=== Exercise details ===
Could you repeat the items starting at the line that has "At what (x,y)" and ending after the line that has "Looking at the", changing "profile-button" to "search-button" and leaving everything else as it is?

=== Records for this exercise ===
>>>
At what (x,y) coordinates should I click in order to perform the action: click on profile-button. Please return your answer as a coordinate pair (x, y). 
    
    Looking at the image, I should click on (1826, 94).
<<<
>>>
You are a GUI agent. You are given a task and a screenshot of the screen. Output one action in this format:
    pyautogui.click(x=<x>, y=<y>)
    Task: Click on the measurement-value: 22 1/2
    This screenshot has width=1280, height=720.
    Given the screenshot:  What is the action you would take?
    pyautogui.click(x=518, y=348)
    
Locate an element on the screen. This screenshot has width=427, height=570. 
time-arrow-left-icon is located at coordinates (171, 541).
<<<
=== Answer to the exercise ===
At what (x,y) coordinates should I click in order to perform the action: click on search-button. Please return your answer as a coordinate pair (x, y). 
    
    Looking at the image, I should click on (1826, 94).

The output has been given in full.